2023.12.30

「10歳」若返る「すごい歩き方」は、「がん」の発症予防になるか

『ウォーキングの科学』
放っておくと筋肉は年齢と共に衰え、そのことが原因で免疫力が下がったり、生活習慣病を引き起こしたり、心の健康や、脳の認知機能にまで影響を及ぼすと言われています。とはいえ、筋肉を衰えさせてはいけないとわかってはいても、運動をコンスタントに取り入れるのはなかなか難しい……。

そこでウォーキングの提案です。ウォーキングなら家の周りを歩いてもいいし、どこかに行くついでに1駅分歩くこともできるし、すぐにでも始められます。ただ、なんとなく歩くだけでは体力アップはむずかしいことも事実です。著者は科学的に「どれくらいの速度で」「どれくらいの頻度で」「どれくらいの時間行えば」「どんな効果が得られるのか」を徹底的に研究し明確にしました。その根拠となるのは、10年余りで7000人以上のデータを取った結果と分析。それがわかりやすく示されているので、なぜどのように体にいいのか、納得できます。そのようにして確立した、効果的で継続しやすい方法「インターバル速歩」を紹介。ややきついと感じる早歩きと、ゆっくり歩きを一定間隔で繰り返すだけのシンプルな方法です。

*本記事は『ウォーキングの科学 10歳若返る、本当に効果的な歩き方』(ブルーバックス)を抜粋・再編集したものです。
PHOTO by iStock

がんの発症予防になるか

インターバル速歩のがん発症リスクに対する影響はいまだ不明だが、一般に本人が「ややきつい」と感じる運動ががん予防に効果的であることは、ずいぶん前から報告されている。

このメカニズムの詳細はわかっていないが、たとえば、乳がんは女性ホルモンの感受性があり、同ホルモンの増加によって症状が増悪することが知られている。これに対し、「ややきつい」運動によって、女性ホルモンの卵巣からの分泌が抑制されることが知られている。また、閉経後は脂肪組織からも女性ホルモン様物質が分泌されるが、運動によって肥満が改善するので、それによってもがんの症状が改善することが期待できる。

また、大腸がんも運動によって発症が抑制されることが明らかになっているが、運動による食事習慣や便通の改善が関与している可能性もある。

その他、疫学的に糖尿病・肥満を患っている人では、がんの種類を問わず発症リスクが高くなることが明らかになっている。

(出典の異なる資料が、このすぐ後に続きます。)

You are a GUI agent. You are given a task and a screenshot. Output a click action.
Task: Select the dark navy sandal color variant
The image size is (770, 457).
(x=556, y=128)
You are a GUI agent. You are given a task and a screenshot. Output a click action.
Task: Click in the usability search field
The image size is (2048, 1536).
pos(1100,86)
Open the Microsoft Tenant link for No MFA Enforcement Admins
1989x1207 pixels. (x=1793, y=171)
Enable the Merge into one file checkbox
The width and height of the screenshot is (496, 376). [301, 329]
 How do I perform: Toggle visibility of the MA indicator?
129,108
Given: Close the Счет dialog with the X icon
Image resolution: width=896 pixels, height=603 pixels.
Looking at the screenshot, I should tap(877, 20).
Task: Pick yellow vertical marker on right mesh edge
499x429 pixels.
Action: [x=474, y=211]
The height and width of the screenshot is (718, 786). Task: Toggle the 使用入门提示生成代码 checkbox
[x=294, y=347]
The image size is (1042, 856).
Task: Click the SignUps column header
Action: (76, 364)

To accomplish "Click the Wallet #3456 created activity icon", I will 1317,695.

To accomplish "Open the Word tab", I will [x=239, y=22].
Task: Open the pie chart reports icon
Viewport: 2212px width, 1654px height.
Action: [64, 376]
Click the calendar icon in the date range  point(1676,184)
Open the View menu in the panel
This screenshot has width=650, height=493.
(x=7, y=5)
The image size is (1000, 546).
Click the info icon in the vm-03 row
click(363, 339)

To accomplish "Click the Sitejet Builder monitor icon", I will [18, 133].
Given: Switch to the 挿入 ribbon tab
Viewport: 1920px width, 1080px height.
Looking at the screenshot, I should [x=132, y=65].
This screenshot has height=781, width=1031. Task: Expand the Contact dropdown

これについては、先に図1―7で述べた糖尿病、高血圧症などの発症原因である「慢性炎症」が原因である可能性がある。すなわち、慢性炎症によって全身性に炎症性サイトカインの濃度が上昇すれば、がんの発症リスクが高くなることが指摘されている。

私たちの研究でも、インターバル速歩を5ヵ月間実施すると、パスウェイ解析による網羅的ゲノムワイド解析という方法により、炎症促進遺伝子が不活性化され逆に炎症抑制遺伝子が活性化されることが明らかになった一方、同時にがんを引き起こす遺伝子が不活性化することも明らかになっている。さらに私たちは、インターバル速歩の後に乳製品を摂取することでこれらの反応が促進することも確認している。